As an example: “I want to share with you my understanding of where things are with your illness. It can be difficult to predict what will happen with your illness. I hope you will continue to live well for a long time, but I’m worried that you could get sick quickly, and I think it is important to prepare for that possibility.”

Some patients need their oncologist to concentrate solely on pursuing the best treatment, and they don’t want to have palliative discussions with them, Lakin said. Others feel comfortable relying on their oncologist for every aspect of their care. Ideally, the prognosis process would involve an entire team of practitioners and patient supporters. At Dana-Farber and the Harvard Medical School Center for Palliative Care, palliative care specialists like Lakin team up with oncologists, primary care doctors, nurses, social workers, and other specialists to provide a full spectrum of support.

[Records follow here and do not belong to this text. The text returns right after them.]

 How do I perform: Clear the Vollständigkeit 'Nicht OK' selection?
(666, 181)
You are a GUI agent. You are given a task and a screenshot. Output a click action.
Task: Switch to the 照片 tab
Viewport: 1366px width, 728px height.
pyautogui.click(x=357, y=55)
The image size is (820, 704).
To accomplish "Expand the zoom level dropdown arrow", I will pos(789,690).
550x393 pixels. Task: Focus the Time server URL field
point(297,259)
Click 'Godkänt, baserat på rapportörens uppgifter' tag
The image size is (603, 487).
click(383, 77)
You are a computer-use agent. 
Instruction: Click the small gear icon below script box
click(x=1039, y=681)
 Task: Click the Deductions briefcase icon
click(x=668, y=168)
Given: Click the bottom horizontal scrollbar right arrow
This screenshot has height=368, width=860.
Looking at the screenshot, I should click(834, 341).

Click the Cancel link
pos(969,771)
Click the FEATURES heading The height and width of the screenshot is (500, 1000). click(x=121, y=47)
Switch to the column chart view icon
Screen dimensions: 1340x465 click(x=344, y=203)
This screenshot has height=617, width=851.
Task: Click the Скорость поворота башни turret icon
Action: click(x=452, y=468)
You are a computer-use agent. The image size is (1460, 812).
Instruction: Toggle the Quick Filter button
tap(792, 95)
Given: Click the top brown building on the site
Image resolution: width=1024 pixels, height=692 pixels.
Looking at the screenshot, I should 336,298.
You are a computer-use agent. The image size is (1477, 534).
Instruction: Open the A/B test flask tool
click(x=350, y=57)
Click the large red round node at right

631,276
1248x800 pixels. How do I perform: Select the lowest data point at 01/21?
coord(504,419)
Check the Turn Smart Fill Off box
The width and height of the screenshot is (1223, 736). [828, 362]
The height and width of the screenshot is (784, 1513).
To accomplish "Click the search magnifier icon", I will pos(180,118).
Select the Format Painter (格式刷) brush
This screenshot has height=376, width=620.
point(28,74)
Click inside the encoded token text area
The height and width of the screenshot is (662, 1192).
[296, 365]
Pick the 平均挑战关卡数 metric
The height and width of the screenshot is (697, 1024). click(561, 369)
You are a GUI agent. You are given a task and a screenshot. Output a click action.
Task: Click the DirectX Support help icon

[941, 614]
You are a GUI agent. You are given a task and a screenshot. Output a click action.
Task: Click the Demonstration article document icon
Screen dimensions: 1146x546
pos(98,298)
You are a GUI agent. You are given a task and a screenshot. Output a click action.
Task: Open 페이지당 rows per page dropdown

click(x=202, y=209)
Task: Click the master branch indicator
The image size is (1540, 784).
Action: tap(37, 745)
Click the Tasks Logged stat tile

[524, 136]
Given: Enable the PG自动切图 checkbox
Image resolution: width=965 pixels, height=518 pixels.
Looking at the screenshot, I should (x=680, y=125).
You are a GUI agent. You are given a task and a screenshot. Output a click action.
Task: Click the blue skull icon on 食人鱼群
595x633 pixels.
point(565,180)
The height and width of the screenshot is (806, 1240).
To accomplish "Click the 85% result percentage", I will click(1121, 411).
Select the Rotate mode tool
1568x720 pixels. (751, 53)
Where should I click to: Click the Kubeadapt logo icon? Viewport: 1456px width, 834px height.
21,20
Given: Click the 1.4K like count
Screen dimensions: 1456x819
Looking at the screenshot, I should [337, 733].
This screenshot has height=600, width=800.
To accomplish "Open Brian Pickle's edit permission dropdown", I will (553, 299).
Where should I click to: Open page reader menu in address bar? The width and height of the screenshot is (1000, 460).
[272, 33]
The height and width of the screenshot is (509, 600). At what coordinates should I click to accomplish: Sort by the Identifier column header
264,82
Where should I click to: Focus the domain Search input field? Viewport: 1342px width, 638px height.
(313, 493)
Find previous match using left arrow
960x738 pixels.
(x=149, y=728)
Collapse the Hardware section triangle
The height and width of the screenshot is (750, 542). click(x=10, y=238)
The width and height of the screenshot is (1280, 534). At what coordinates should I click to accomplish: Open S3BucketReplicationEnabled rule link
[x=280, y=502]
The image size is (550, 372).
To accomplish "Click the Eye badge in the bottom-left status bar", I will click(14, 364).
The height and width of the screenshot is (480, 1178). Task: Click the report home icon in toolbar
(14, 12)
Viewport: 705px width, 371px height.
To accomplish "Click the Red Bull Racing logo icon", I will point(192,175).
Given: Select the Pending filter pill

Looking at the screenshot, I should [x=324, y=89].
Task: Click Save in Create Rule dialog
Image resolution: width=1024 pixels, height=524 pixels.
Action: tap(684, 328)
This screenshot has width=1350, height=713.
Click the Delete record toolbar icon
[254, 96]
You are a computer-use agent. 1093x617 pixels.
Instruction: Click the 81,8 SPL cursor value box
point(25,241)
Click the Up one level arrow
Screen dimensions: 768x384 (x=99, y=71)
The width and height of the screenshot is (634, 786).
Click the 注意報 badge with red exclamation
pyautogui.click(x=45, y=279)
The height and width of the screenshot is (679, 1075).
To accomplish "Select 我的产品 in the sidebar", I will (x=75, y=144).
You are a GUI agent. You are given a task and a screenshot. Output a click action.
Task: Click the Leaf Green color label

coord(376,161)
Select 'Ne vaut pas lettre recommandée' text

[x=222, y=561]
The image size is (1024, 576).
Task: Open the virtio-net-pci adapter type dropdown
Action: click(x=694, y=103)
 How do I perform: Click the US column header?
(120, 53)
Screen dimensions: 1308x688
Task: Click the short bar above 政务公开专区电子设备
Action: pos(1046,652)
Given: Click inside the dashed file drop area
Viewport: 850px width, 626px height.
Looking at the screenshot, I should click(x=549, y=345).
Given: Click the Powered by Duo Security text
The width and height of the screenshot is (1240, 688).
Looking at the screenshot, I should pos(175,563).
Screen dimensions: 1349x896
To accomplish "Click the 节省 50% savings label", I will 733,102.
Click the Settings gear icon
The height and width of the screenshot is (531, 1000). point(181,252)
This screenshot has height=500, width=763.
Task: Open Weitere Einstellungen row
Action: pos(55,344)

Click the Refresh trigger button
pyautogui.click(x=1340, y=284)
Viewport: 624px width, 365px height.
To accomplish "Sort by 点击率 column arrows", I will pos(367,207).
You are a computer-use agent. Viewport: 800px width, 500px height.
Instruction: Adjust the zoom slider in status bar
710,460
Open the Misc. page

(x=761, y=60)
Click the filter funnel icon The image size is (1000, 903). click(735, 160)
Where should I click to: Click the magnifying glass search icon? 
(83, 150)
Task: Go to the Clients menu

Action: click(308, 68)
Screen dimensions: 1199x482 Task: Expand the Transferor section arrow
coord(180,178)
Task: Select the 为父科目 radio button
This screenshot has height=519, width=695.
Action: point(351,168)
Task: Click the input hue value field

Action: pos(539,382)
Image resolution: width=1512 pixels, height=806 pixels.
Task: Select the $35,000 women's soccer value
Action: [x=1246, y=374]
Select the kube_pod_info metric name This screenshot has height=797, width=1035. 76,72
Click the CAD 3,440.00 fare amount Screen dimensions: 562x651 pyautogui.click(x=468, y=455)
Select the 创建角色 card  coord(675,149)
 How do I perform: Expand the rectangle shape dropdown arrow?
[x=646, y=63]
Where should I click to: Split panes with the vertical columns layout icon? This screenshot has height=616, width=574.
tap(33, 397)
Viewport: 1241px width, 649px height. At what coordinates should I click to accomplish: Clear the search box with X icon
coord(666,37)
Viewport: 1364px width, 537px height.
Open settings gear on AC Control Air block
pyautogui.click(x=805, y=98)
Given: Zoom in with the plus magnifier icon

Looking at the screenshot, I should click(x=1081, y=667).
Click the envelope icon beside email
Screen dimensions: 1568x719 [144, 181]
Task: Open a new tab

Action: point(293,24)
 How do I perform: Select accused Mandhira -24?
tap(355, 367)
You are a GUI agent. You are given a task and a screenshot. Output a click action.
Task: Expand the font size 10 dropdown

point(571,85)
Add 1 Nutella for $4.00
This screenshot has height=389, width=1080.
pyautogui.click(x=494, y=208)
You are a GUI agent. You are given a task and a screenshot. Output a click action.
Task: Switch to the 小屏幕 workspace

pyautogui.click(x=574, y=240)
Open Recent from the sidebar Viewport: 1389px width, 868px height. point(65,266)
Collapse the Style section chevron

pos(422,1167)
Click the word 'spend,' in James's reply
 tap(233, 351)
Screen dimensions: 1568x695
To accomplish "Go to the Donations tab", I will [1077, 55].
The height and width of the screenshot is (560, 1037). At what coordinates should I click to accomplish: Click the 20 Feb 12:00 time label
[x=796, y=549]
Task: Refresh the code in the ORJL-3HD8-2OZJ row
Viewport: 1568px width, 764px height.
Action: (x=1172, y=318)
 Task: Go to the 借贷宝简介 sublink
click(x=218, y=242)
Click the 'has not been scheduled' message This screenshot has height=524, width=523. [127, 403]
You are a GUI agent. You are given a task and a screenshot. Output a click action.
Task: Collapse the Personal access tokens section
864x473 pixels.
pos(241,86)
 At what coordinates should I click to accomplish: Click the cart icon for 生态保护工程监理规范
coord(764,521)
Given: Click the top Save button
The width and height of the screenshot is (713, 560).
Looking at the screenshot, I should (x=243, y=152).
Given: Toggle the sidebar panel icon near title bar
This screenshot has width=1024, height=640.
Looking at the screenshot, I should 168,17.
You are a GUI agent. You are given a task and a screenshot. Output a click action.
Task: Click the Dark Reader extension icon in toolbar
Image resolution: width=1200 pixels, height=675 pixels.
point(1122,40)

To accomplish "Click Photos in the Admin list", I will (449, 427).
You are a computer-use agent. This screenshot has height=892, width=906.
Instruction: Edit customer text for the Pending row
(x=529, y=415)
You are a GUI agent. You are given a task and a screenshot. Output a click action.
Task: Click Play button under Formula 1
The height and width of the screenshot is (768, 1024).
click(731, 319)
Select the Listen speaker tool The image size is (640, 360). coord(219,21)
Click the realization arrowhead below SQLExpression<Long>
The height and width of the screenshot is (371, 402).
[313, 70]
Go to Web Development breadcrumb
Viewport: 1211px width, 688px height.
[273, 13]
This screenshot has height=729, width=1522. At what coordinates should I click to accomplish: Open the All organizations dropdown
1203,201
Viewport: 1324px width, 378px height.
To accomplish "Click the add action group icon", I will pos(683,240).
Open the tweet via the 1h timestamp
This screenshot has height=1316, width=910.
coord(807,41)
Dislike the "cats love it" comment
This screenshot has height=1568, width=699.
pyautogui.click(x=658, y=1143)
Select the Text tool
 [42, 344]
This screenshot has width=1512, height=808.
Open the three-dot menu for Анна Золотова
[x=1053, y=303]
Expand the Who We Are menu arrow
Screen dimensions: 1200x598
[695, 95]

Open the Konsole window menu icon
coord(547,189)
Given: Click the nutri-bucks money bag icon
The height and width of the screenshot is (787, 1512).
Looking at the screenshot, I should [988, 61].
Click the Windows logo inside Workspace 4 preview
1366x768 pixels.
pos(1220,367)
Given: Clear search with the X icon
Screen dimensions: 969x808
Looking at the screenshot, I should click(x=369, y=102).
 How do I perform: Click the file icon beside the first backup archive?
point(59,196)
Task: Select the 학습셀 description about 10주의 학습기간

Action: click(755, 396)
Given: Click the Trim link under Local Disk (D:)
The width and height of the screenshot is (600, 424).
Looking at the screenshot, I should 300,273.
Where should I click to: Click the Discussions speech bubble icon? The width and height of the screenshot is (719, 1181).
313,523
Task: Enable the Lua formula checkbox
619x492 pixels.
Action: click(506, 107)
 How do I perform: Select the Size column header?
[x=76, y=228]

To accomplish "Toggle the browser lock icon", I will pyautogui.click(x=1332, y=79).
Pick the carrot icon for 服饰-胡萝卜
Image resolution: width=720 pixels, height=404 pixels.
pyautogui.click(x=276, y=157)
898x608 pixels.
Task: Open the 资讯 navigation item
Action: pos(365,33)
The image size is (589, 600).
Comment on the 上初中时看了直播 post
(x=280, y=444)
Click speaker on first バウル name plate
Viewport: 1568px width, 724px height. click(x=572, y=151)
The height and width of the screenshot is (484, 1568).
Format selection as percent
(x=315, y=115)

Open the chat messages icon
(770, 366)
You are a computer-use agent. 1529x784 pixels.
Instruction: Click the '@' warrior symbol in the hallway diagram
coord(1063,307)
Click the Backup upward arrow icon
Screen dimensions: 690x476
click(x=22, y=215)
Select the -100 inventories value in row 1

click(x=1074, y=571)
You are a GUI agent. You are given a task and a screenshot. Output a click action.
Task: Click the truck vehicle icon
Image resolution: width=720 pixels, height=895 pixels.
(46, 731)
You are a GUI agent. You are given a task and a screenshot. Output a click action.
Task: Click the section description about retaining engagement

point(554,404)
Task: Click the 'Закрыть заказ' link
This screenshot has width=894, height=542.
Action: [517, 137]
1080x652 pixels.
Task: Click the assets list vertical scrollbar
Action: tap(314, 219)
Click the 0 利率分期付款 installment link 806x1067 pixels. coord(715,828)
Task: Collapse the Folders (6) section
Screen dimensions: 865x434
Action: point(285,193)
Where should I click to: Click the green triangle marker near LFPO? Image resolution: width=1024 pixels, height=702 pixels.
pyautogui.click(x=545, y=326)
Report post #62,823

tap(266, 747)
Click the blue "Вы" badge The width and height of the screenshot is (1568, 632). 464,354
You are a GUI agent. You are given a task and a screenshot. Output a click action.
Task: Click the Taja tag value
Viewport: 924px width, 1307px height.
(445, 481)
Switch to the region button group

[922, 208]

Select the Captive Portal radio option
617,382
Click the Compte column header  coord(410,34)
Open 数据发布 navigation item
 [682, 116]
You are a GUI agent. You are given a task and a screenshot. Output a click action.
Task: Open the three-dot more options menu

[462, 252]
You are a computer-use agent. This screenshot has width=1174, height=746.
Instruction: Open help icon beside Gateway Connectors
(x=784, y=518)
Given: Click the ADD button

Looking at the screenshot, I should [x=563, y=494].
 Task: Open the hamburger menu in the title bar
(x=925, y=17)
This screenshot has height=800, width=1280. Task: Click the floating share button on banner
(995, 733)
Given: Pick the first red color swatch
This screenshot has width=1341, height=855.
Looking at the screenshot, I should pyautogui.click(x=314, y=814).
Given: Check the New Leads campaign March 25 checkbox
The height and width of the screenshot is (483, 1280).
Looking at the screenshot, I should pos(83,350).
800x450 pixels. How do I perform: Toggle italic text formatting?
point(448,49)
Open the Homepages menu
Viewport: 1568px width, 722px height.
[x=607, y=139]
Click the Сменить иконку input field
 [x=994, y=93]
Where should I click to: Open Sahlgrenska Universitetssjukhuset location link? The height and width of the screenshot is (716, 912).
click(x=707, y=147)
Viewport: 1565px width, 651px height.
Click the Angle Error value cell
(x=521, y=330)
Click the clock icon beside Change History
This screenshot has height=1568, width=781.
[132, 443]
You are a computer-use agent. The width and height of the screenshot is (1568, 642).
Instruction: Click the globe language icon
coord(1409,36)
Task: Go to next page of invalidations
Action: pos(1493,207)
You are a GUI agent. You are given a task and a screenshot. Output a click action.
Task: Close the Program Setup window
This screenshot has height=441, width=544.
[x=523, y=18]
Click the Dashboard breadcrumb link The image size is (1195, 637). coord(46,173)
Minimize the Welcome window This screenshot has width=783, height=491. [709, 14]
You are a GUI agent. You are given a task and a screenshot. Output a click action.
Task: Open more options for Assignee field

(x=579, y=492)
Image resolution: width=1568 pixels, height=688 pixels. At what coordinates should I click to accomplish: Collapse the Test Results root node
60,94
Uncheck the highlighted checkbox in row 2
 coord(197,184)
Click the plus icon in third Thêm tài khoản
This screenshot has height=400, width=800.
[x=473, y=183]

If your treatment center does not have a designated palliative care program, Lakin suggests approaching your doctor with all the information you want to know and seeking out other practitioners who might be able to address any needs your doctor is not be able to provide. This support could come from outside the medical establishment as well, such as a religious or spiritual leader.

Lakin recommends that patients enlist a friend or family member as a scribe at appointments to help record what is said and recommended. And share your life goals and priorities with those closest to you so that any future decisions they may have to make on your behalf are anchored to what is important for you.

“Make your prognosis more to do with identifying your goals and desires for quality of life, rather than quantity of life,” Lakin says.